Playwright CLI vs MCP Server: The Token Usage

The folks at Better Stack just dropped a comparison video that asks a question I've been hearing variations of since 1997: which tool is better? Back then it was Perl vs Python. Then Ruby vs [Python. Then Node vs everything. Now it's Playwright CLI vs MCP [Server for browser automation with AI coding agents.

The answer, as always, is the one developers hate: it depends.

But here's what's interesting—the video creator actually does something useful. Instead of declaring a winner, they ran the same simple task through both tools: automating a Twitter video download, taking a screenshot, clearing local storage. Real work, not benchmarks designed to prove a point.

The Token Economics

The Playwright CLI completed the task using 16% of available context tokens. The MCP server used 18%. Before you start, that 2% difference is not the story here.

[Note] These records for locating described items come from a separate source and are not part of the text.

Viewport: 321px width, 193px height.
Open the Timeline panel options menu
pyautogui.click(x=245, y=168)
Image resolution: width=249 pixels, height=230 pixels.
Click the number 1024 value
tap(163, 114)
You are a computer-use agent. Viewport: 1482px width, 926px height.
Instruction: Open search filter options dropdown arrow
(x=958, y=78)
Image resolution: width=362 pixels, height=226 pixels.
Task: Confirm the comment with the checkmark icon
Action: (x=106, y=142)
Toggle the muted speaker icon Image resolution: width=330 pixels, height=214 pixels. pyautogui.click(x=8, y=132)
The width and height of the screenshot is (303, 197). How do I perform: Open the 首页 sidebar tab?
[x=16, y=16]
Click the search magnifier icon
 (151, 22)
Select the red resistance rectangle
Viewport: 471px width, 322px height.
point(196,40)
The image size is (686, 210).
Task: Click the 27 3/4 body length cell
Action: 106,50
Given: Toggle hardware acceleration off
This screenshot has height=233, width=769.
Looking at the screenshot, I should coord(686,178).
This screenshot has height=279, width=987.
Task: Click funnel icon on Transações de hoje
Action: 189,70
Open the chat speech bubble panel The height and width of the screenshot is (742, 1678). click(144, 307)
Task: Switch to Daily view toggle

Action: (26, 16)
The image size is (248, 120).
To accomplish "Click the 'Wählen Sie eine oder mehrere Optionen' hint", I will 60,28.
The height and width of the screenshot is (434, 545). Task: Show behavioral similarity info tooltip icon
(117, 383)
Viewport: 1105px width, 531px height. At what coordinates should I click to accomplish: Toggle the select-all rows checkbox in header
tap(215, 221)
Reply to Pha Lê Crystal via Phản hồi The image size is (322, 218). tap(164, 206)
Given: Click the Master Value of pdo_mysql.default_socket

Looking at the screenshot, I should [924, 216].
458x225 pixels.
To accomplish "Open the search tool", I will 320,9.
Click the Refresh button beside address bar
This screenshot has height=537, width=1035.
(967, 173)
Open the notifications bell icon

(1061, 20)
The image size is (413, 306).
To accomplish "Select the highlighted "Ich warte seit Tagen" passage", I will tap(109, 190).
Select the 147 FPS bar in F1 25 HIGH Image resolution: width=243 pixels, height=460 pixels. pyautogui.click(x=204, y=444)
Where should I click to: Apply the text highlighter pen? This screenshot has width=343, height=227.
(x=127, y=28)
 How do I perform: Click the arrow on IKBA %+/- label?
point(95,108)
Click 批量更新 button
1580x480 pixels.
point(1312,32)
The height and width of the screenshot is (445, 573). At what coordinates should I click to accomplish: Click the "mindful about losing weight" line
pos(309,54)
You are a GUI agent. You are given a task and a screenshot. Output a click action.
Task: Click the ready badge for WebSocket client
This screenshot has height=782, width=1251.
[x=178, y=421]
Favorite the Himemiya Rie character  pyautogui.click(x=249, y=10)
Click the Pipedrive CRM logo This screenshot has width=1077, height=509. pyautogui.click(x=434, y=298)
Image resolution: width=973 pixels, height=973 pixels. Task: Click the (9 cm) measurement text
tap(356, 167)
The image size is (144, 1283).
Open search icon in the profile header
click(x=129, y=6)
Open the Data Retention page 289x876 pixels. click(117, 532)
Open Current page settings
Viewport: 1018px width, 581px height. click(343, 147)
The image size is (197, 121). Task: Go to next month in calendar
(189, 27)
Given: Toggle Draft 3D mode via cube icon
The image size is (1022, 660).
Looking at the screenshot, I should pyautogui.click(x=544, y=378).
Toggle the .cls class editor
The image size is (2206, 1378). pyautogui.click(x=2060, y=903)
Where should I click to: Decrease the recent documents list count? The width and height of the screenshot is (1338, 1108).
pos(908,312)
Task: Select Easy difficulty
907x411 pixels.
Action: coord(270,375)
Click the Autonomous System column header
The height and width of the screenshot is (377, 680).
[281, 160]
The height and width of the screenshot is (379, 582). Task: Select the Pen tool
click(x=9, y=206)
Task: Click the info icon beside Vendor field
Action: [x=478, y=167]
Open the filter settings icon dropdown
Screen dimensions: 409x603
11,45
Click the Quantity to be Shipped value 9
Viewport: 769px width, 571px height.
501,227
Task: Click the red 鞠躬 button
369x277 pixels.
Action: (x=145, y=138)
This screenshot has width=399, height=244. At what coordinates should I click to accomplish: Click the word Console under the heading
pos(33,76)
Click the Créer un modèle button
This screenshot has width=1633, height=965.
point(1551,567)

What caught my attention is where those tokens go. The MCP server burns 3.6K tokens just loading its tools before it does anything. It's like arriving at a job site with a truck full of equipment you might not need. The CLI, by contrast, shows up lean—68 tokens to get started.

"Notice it only takes up 68 tokens," the creator points out while firing up the CLI. "If we scroll up, we can see that already 15% of the context is being used because all of these MCP tools are being loaded."

That upfront cost matters when you're chaining operations together or working within tight context windows. It matters less if you're doing one-off tasks. See? It depends.

What You Actually Get

Here's where things get more interesting than token counting. The Playwright CLI gives you everything Playwright can do, out of the box. PDF generation, tracing, the full toolkit. No configuration required.

The MCP server makes you opt into advanced features because exposing them all would consume too much context. It's a design trade-off—the MCP server assumes you want portability and standardization more than you want every possible feature immediately available.

Both approaches make sense for different problems. The CLI assumes you're in a terminal environment and want maximum capability. The MCP server assumes you're building something that needs to run across different environments and wants to play nice with other tools through a standard protocol.

The Human Factor

The video makes a point about the CLI that resonates: it's not just for agents. You can write a bash script that both humans and AI agents can execute. For repetitive tasks or end-to-end testing, that's genuinely useful.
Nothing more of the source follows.